CDA-Politiker kritisieren Lücken in der Stecke

Aus Anlass der 100-tägigen Verkehrsfreigabe des Hochmoselüberganges am 29.02.2020 kritisieren Politiker der CDU-Arbeitnehmerorganisation CDA die fehlende Einbeziehung des Hochmoselüberganges in die Fernverkehrsinfrastruktur.

„Der Fernverkehr von Rheinböllen nach Trier ist am Kreisel beim Archäologiepark Belginum weiterhin über Morbach und Thalfang ausgeschildert, obwohl die Strecke jedenfalls für PKW über die Hochmoselbrücke rund 10 Minuten schneller ist,“ bemängelt der Trierer CDA-Bezirksvorsitzende Nils Petri. Auch in umgekehrter Richtung sei die Verbindung nach Mainz weiterhin auf dieser alten Route ausgeschildert.

Unter diesen Umständen sei es nicht verwunderlich, dass der SWR in seiner Verkehrszählung für die Sendung „Zur Sache Rheinland-Pfalz“ auf der Brücke eine niedrigere Fahrzeuganzahl ermittelt hat, als nach der Verkehrsprognose der Landesregierung zu erwarten gewesen wäre. Es scheine, als ob der Hochmoselübergang künstlich zum Misserfolg gemacht werden solle, so Petri weiter.

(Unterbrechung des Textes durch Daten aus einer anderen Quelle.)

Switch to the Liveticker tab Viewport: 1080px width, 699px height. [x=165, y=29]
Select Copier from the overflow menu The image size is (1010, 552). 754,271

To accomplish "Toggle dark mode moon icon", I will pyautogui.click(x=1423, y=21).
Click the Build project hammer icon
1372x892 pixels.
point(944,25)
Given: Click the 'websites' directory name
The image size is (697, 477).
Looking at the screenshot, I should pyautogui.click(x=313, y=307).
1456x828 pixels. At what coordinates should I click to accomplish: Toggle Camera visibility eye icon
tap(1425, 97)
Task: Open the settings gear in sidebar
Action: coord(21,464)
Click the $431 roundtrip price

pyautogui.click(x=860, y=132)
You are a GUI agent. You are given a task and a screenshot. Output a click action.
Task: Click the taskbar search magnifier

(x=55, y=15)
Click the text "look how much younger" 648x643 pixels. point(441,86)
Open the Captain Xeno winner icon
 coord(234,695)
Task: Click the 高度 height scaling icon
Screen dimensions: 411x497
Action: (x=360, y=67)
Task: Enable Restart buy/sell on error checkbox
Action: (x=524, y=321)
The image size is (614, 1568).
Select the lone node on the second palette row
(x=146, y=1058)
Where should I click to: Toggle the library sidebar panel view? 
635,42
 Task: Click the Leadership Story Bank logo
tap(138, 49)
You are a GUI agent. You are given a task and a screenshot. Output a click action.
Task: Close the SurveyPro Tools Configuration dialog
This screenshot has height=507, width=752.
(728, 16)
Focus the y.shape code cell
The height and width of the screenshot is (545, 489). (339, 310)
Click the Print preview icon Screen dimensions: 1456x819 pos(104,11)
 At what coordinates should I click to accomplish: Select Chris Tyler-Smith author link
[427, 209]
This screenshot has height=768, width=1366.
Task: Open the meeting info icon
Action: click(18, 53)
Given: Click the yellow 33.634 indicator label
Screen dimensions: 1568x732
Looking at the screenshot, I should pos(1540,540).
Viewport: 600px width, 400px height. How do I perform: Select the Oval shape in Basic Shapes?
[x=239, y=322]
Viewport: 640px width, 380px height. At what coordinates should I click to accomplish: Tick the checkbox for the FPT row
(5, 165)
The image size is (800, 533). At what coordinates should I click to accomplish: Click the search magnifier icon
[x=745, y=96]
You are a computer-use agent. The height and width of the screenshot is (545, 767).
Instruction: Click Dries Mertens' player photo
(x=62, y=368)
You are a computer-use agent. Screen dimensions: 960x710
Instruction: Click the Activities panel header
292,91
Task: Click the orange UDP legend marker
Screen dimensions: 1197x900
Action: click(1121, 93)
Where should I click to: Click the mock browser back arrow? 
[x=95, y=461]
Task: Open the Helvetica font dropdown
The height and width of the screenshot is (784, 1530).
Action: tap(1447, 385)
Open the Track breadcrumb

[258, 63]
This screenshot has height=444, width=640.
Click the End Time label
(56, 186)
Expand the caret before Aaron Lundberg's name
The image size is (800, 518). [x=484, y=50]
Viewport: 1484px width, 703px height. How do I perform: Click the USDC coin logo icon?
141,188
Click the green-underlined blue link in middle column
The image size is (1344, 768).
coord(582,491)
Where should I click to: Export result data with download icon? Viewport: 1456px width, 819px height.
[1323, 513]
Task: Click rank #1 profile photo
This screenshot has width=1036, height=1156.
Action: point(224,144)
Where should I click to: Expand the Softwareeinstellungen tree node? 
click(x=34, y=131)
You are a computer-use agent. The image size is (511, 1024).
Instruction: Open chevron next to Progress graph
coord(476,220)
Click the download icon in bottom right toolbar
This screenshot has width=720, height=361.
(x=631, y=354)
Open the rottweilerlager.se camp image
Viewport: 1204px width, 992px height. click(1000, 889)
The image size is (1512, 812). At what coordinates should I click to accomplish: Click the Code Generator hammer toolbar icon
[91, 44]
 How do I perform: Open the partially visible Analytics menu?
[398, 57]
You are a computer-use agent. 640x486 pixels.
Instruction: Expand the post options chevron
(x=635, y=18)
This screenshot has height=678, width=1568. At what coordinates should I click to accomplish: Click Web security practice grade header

Dabei sei die Verbindung zwischen der Eifel und dem Rhein-Main-Gebiet eine wesentliche Verbesserung für die ganze Gegend, die auch dazu führen werde, dass in dieser strukturschwachen Region neue Arbeitsplätze entstehen. Petri verweist unter anderem auf das gut angenommene neue Gewerbegebiet in Wittlich, das ohne den Hochmoselübergang gar nicht denkbar gewesen wäre.

Die CDA-Infrastruktursprecherin Gabriele Müller sieht noch einen weiteren Grund dafür, dass die Brücke noch nicht so angenommen wird, wie es ursprünglich prognostiziert war.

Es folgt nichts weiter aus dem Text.